CAPE TOWN: US steel makers have included SA in a catch-all request for protection against imports of cut-to-length carbon and alloy steel plate, which has been filed with the US International Trade Commission.
Seeking antidumping duties on the product line are three companies, ArcelorMittal USA, Nucor and SSAB Enterprises. SA is one of 12 countries in the firing line. Its share of US imports between March 2015 and February this year was a tiny 1.65%, too small by itself to be targeted directly under US antidumping rules.
However, in their April 8 filing, the petitioners argue that imports from all sources should be “cumulated” — treated as one, regardless of origin — because the product is a fungible commodity marketed through common channels.
The US firms said they were suffering “material injury” from the doubling of “dumped and subsidised imports”. The suppliers with the largest import shares are Korea (20%), Germany (18%), France (12%) and China (7%).
US imports of SA cut-to-length steel under the tariff lines specified in the petition were valued at $21.8m in 2014 and $11.1m last year, according to US census data. In March, the US imposed antidumping duties on cold-rolled steel from China and six other countries. The duty slapped on China’s exports was 266%.

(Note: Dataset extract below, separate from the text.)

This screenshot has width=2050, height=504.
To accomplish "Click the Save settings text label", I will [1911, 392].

Petitioner Nucor’s share price has risen 19% since the start of the year, helped in part by protection from imports. US Steel, which is not part of the latest case, has seen its stock jump more than 100% since the end of February, when the cold-rolled duties went into effect.

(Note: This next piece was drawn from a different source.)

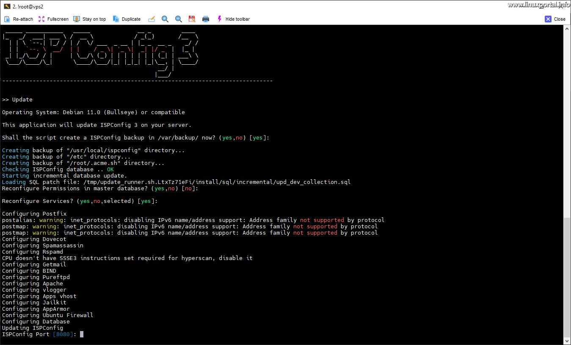Duplicate the current terminal session
The width and height of the screenshot is (571, 345).
click(126, 19)
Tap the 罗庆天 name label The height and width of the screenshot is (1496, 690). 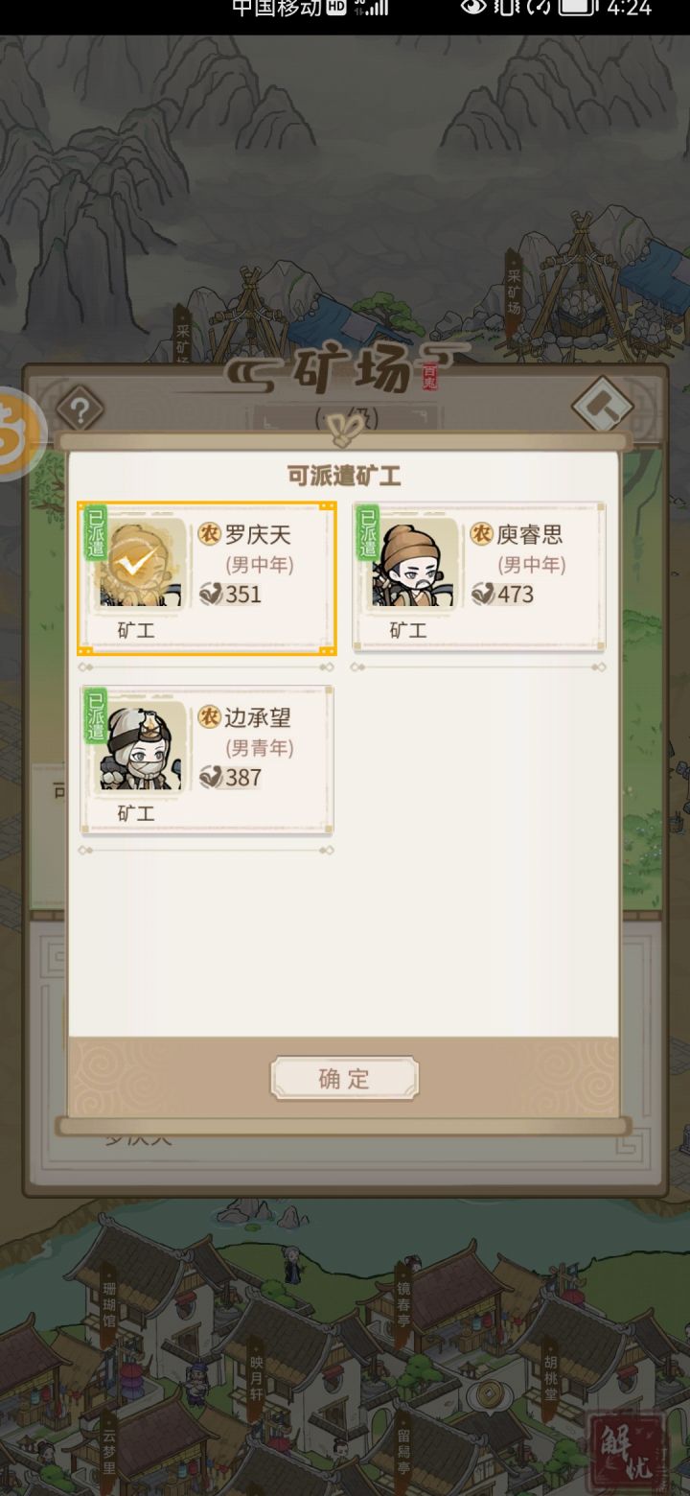[x=258, y=534]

The US International Trade Commission will hold a preliminary hearing on the cut-to-length case on April 29. The Department of Trade and Industry said on Thursday the initiative by the three US companies to protect their market was similar to that taken by a swathe of countries due to “the global steel glut, huge installed capacity and inventory in China and the very significant fall in aggregate demand in steel flowing from the global economic recession”.
The department’s deputy director-general Garth Strachan said they were all trying to protect their domestic markets against a flood of cheap Chinese steel imports. The department has signed off on nine tariff increases for imported steel products and is processing a 10th for hot-rolled coil.